Once the line containing "Услуги нашего производства (80, 355)" is located, output it and every line after it through the end of the records, exactly as written and nothing else.

*** Opening Information given ***

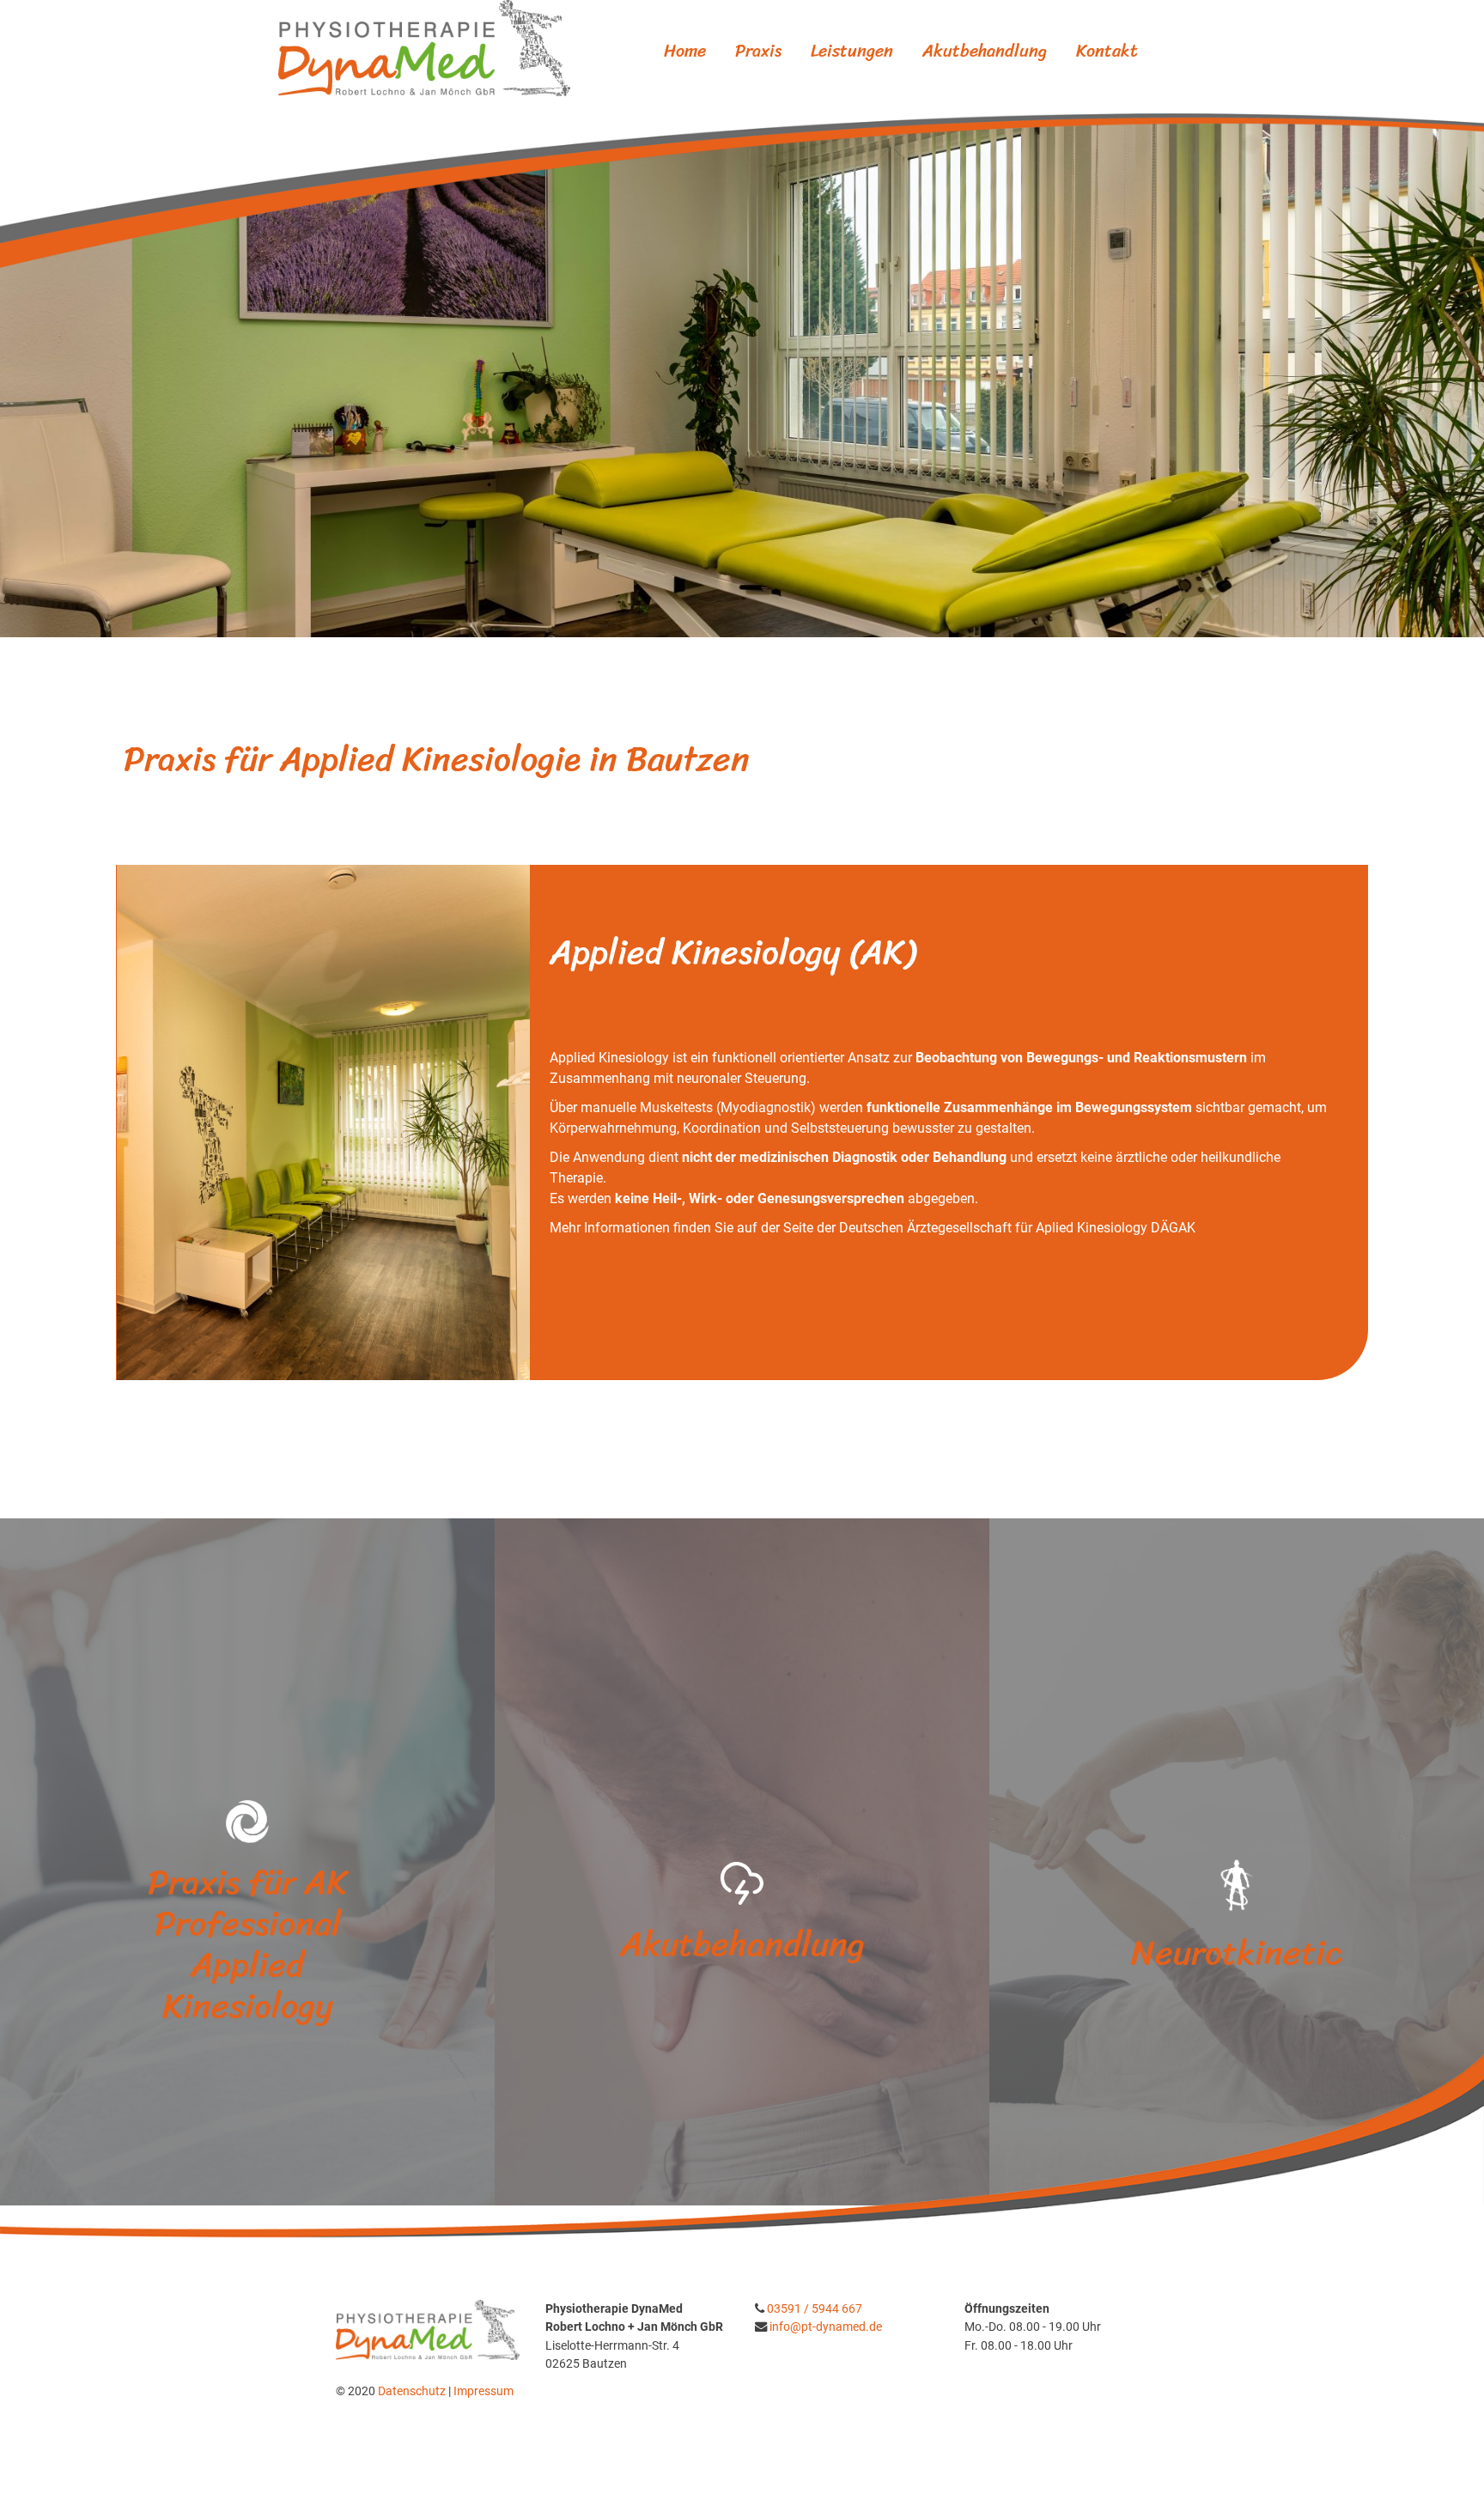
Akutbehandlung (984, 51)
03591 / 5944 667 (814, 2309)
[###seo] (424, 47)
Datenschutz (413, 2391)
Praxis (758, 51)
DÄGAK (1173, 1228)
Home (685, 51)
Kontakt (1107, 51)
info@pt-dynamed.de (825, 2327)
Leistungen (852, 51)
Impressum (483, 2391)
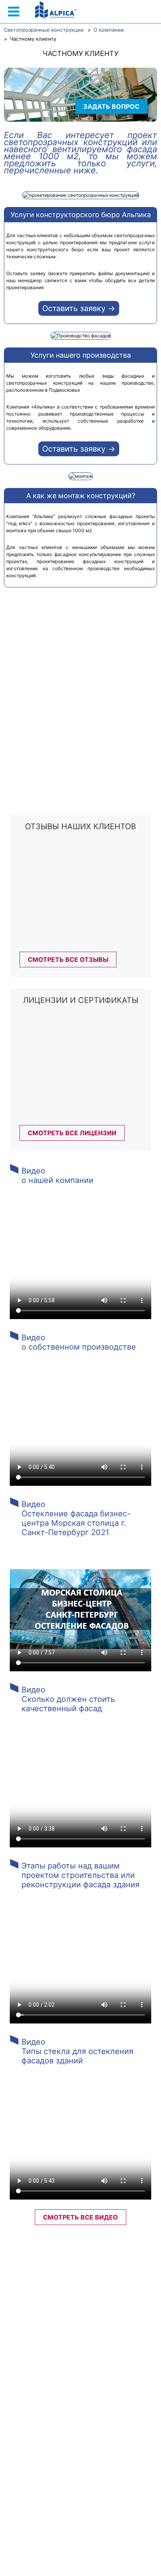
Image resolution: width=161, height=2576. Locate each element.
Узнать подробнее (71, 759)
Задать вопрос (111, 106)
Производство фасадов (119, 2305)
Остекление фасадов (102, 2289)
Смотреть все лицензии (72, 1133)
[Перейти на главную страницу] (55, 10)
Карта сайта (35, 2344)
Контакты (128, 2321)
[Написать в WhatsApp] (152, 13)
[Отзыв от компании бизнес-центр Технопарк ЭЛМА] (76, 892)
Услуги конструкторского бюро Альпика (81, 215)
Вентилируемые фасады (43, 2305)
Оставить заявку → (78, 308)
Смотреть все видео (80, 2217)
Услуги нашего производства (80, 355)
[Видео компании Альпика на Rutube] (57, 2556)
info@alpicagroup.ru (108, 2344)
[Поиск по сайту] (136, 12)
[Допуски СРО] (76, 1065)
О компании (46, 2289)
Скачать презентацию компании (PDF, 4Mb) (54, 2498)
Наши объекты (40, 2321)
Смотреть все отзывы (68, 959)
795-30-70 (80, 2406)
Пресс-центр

*** Closing Information given ***

- [Result for this task]
Услуги нашего производства (80, 355)
[Видео компании Альпика на Rutube] (57, 2556)
info@alpicagroup.ru (108, 2344)
[Поиск по сайту] (136, 12)
[Допуски СРО] (76, 1065)
О компании (46, 2289)
Скачать презентацию компании (PDF, 4Mb) (54, 2498)
Наши объекты (40, 2321)
Смотреть все отзывы (68, 959)
795-30-70 (80, 2406)
Пресс-центр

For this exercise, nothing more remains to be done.